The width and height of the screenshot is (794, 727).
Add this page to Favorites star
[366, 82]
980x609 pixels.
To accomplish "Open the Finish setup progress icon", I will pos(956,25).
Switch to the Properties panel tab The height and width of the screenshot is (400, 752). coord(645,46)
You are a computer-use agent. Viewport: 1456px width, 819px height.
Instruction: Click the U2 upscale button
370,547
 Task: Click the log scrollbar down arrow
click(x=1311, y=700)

------------------------------

_Exercise objective_: Print all of the material above again, word for word, with nothing changed or left out.

_Result_:
The width and height of the screenshot is (794, 727).
Add this page to Favorites star
[366, 82]
980x609 pixels.
To accomplish "Open the Finish setup progress icon", I will pos(956,25).
Switch to the Properties panel tab The height and width of the screenshot is (400, 752). coord(645,46)
You are a computer-use agent. Viewport: 1456px width, 819px height.
Instruction: Click the U2 upscale button
370,547
 Task: Click the log scrollbar down arrow
click(x=1311, y=700)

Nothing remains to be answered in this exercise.